遺族が公開した監視カメラの映像によると、Aさんがお腹を押さえて部屋から出してほしいとドアを叩くと、看護師と保護士が入ってきて安定剤を飲ませ、手、足、胸をベッドに縛る措置を取っていたことが判明している。

そして2時間後、お腹が膨らんだAさんは鼻血を流しながら息も絶え絶えに。病院スタッフはAさんの身体は自由にしたものの、それ以上の措置は取らずに部屋を出た。

その後、Aさんは意識を失い、亡くなった。解剖検査の結果、Aさんの死因は仮性腸閉塞だった。仮性腸閉塞とは、自律神経系の異常で気質的な病的変化なしに大腸閉鎖が起きる病気だ。

血液からは“致死量”の安定剤が…

男性のシルエット

遺族は告訴状に、「被害者は5月20日から排便活動が困難となり、断続的に腹部の痛みを訴えていた。26日夜7時頃からは排便活動の困難を伴う深刻な腹部の痛みを訴えたにもかかわらず、病院は全く措置を取らなかった」と明らかにしている。

続いて、「以降、腹部膨脹で排便管理が疎かになり、被害者がこれを原因に騒ぎを起こすと、安静室(隔離室)に監禁したあと、睡眠薬、デパコートなどの向精神性病薬を服用させた」と主張。Aさんは26日19時頃に隔離され、27日0時30分から2時45分まで強迫された。

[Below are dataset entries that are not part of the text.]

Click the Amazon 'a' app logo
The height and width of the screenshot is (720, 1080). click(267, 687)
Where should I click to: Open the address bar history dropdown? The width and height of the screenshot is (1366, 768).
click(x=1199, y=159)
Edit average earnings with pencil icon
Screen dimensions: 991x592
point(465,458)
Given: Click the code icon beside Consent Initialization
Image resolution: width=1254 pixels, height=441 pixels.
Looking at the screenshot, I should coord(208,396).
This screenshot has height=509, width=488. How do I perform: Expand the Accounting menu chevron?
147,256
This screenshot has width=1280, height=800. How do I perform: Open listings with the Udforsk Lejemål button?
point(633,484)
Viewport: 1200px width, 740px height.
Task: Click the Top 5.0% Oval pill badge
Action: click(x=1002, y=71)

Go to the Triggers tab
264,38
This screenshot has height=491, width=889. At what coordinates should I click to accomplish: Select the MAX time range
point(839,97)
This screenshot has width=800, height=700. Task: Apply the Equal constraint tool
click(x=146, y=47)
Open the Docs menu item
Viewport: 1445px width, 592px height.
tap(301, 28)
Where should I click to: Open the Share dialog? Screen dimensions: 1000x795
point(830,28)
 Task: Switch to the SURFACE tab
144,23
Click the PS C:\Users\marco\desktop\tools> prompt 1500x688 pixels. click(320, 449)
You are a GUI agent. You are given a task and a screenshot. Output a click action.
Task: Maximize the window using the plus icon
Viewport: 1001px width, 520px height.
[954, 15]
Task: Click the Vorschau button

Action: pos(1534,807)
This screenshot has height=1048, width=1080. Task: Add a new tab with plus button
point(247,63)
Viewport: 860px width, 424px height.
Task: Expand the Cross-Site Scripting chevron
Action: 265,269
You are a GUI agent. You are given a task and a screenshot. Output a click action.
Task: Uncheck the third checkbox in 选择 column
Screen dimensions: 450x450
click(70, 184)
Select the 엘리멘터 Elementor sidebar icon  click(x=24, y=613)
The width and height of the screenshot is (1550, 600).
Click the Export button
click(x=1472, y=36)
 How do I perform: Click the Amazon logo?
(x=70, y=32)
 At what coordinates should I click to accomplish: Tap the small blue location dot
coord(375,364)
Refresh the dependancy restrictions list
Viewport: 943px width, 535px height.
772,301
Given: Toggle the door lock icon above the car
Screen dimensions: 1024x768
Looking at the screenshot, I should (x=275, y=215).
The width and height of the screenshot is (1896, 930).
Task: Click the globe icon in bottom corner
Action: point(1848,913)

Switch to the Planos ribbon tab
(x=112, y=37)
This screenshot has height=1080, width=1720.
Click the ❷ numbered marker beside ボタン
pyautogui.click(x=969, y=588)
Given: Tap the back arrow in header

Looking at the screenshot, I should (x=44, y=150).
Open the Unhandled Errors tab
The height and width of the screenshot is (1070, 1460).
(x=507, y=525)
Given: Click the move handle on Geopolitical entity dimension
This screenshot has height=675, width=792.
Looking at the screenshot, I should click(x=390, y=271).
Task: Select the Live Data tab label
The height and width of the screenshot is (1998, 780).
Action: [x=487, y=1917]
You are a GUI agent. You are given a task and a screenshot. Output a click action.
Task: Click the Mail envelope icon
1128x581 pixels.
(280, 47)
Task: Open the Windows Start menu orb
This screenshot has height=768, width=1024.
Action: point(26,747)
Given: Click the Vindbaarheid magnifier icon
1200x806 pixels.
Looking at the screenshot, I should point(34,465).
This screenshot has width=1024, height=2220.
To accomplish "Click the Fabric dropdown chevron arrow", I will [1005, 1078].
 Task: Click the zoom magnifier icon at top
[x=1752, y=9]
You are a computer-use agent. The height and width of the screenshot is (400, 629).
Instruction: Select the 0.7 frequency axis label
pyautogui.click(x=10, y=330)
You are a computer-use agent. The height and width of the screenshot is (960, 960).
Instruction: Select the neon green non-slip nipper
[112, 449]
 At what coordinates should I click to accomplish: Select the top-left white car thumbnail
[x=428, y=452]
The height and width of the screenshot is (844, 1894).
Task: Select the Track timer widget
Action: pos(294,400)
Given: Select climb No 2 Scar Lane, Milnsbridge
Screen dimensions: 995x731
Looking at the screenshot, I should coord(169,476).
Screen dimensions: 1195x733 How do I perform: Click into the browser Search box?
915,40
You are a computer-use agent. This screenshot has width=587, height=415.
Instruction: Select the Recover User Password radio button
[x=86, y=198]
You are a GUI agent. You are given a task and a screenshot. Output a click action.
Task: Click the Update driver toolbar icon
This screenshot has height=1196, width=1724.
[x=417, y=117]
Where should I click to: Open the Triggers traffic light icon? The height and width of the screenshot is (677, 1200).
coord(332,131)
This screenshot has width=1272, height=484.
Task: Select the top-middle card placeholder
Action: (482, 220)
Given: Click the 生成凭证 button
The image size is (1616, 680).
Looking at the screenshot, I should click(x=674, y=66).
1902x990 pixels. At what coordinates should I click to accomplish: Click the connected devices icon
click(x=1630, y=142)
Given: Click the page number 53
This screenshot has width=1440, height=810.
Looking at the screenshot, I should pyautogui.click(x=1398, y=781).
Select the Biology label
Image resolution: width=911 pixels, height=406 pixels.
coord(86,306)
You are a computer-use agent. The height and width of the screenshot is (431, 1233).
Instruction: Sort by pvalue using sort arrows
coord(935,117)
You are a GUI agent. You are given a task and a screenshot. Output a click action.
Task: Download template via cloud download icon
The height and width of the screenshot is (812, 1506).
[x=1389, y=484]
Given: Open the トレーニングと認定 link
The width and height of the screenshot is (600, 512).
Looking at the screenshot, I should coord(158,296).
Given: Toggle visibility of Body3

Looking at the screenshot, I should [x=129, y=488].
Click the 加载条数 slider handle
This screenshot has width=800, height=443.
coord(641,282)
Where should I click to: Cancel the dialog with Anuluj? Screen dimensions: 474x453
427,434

Aさんの兄は、「3~4人部屋にいた妹が、なぜ安静室に行ったのかも分からない。有名医師が運営するリハビリシステムを信じて行ったが、むしろ国立科学捜査研究院の剖検では致死量に近い安定剤が血液から出たと聞いている」と述べた。

遺族は状態が悪化したAさんを意図的に放置したとし、病院長含む医師3人と看護師3人を業務上過失致死ではなく、遺棄致死罪で刑事告訴した。

遺族はまた、監視カメラの映像のなかの死因を明らかにできる重要な部分が削除されたという理由で、証拠隠滅疑惑も提起した状態だ。病院はこれと関連し、「慢性便秘患者であり、腹痛の訴えも継続していなかったので、腸閉塞を疑うことが難しかった」という立場を明らかにしている。